With the help of such fast and inexpensive diagnostics, a whole series of current challenges could be effectively countered, from the rapidly increasing antibiotic resistances to the spread of new types of viruses. Last but not least, the Corona pandemic could be fought much more effectively with the help of optical biosensors.  


The potential applications of optical biosensors are far from exhausted 

So far, there are only a few commercially used biosensors, such as the blood glucose sensor for diabetes patients. Their mostly low sensitivity and the lack of system integration are exemplary for several obstacles that have so far limited the application of such sensors in other areas. 

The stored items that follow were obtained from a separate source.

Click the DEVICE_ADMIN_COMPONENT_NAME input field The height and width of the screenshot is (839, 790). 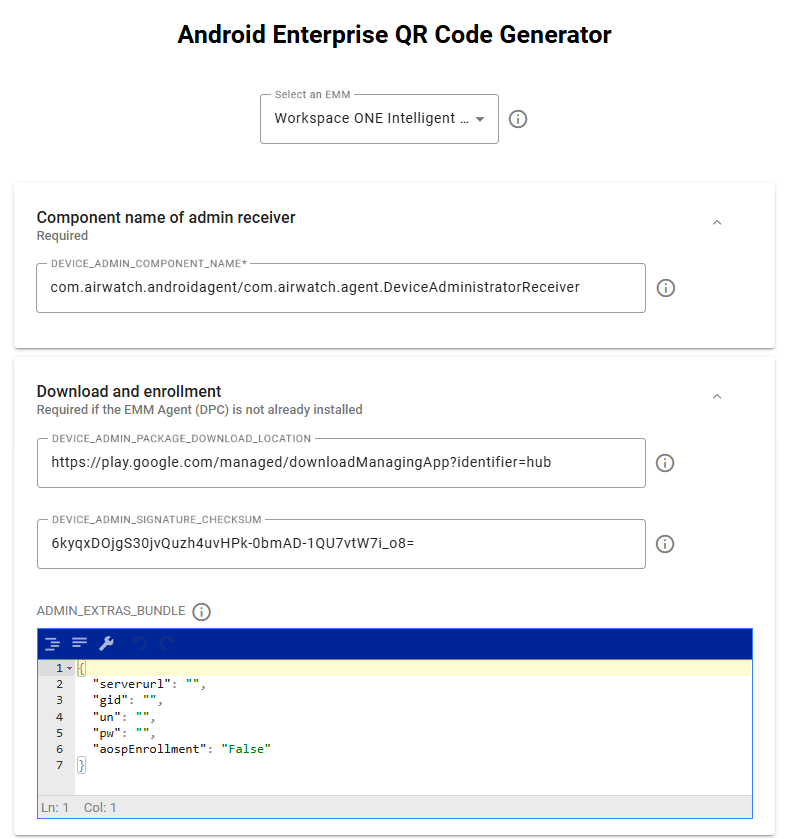(x=341, y=288)
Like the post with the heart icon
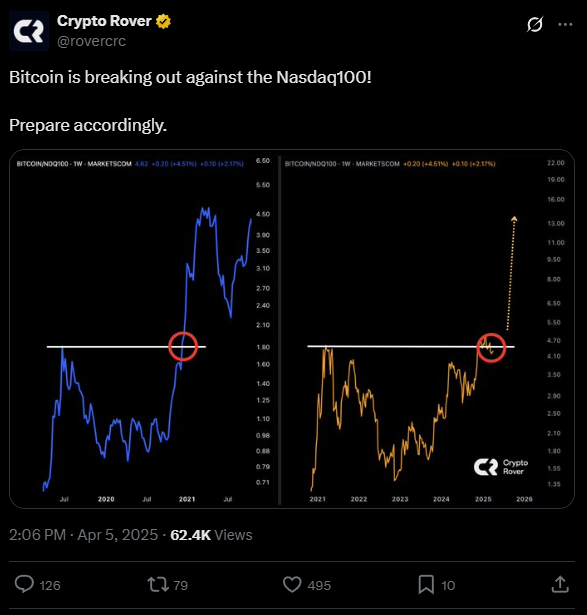 pyautogui.click(x=292, y=584)
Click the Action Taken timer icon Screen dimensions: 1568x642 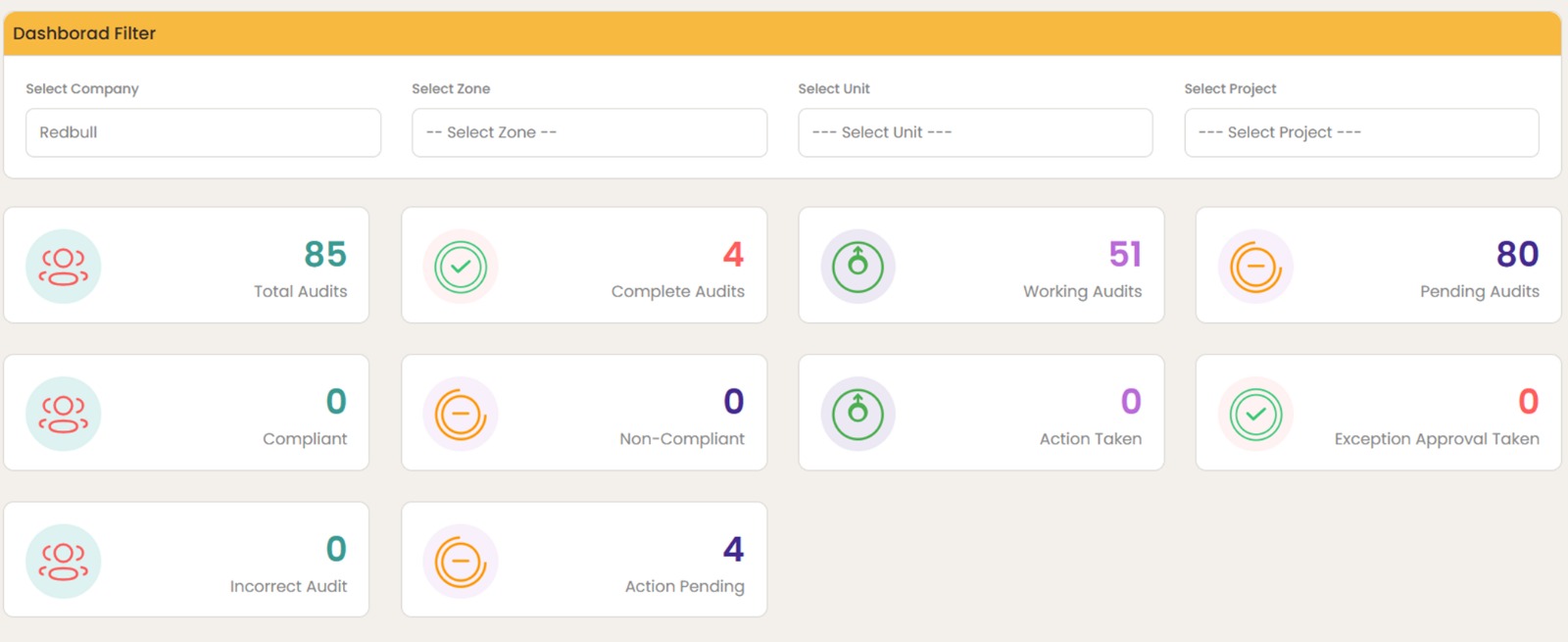coord(858,414)
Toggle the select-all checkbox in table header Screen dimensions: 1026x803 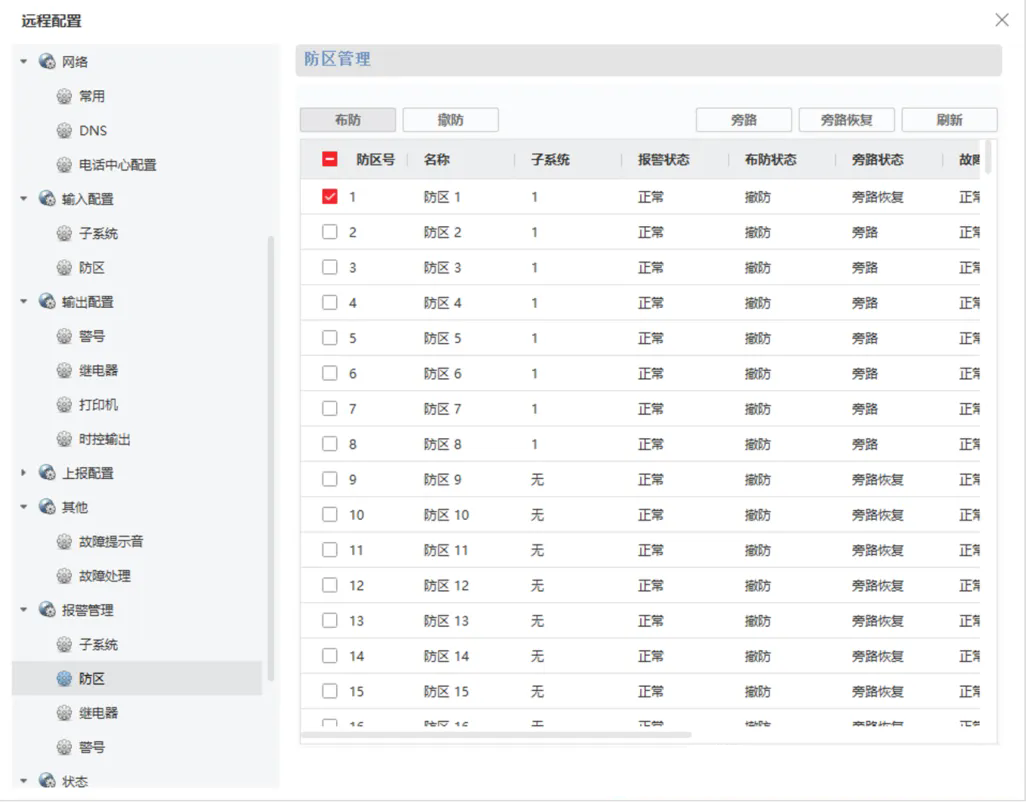click(330, 159)
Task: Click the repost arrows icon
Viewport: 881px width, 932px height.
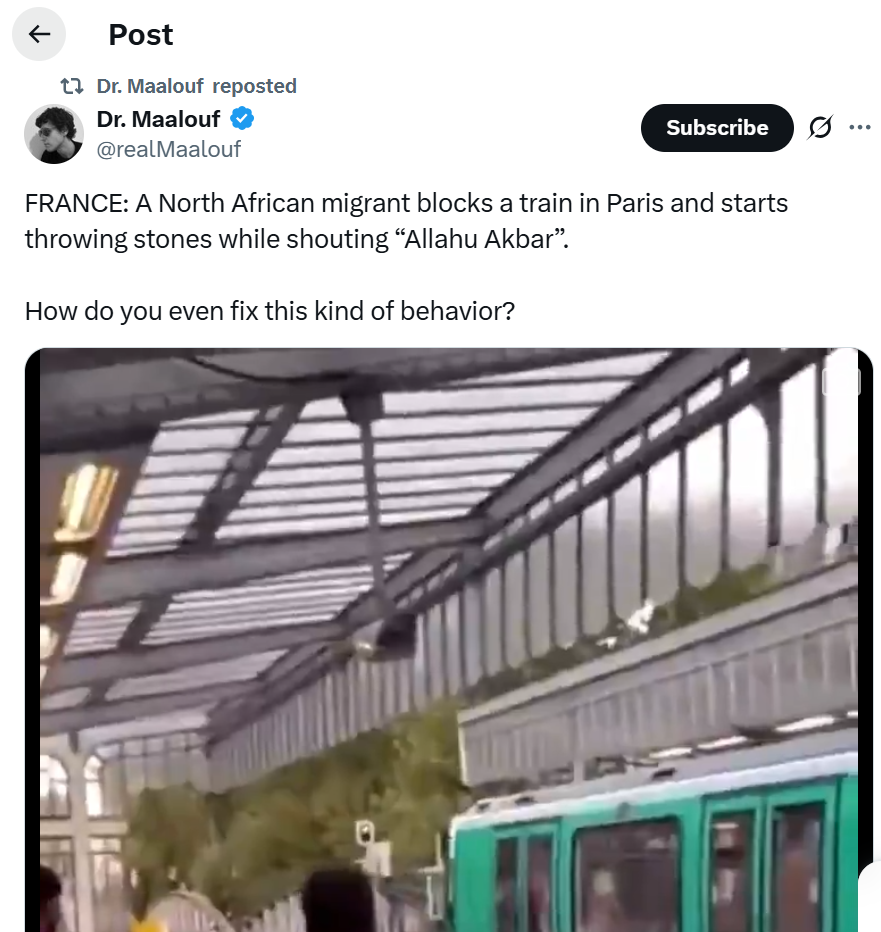Action: (72, 86)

Dr. Sebastian Kruss is breaking new ground: he combines single-molecule sensitivity with single-photon detectors. At the same time, he is increasing the number of sensors that can be evaluated. An "artificial nose" constructed in this way could detect a whole range of different substances simultaneously. The sensors are based on nanomaterials that glow in a non-visible range of light. The materials are chemically modified so that they bind antibodies or other biological motifs and thus change their optical properties. Highly sensitive detectors read the optical signals of the nanomaterials and thus identify various biomedically relevant analytes. The search for new vaccines and drugs could also benefit from this. 

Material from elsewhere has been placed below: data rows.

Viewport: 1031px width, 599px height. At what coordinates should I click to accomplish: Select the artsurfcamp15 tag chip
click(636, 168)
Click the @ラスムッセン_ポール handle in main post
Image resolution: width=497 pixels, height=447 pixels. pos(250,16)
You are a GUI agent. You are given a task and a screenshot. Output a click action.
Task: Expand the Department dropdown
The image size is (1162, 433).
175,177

The funding programme »Attract« has won Dr. Sebastian Kruss for Fraunhofer

The Fraunhofer IMS has recruited Dr Sebastian Kruss to head this working group thanks to the Fraunhofer Attract programme. The funding programme enables external scientists to advance their ideas towards application close to the market within an optimally equipped Fraunhofer Institute. Over the next five years, Dr Kruss will be funded with 2.5 million euros. With his own team and in a technically greatly expanded bio laboratory, he can thus open up biosensor technology for new applications. 

 

About the Fraunhofer IMS

The Fraunhofer Institute for Microelectronic Circuits and Systems IMS in Duisburg is a globally recognized research institution for the development of innovative technologies and processes in microelectronics, smart sensor technologies and embedded artificial intelligence. In the business units "Health”, “Industry”, “Mobility”, “Space and Security”, scientists and engineers create innovative and sustainable solutions for the industry, the service sector and the society - for more than 30 years.

 

The Fraunhofer-Gesellschaft, headquartered in Germany, is the world’s leading applied research organization. With its focus on developing key technologies that are vital for the future and enabling the commercial exploitation of this work by business and industry, Fraunhofer plays a central role in the innovation process. As a pioneer and catalyst for groundbreaking developments and scientific excellence, Fraunhofer helps shape society now and in the future. Founded in 1949, the Fraunhofer-Gesellschaft currently operates 75 institutes and research institutions throughout Germany. The majority of the organization’s 29,000 employees are qualified scientists and engineers, who work with an annual research budget of 2.8 billion euros. Of this sum, 2.4 billion euros are generated through contract research.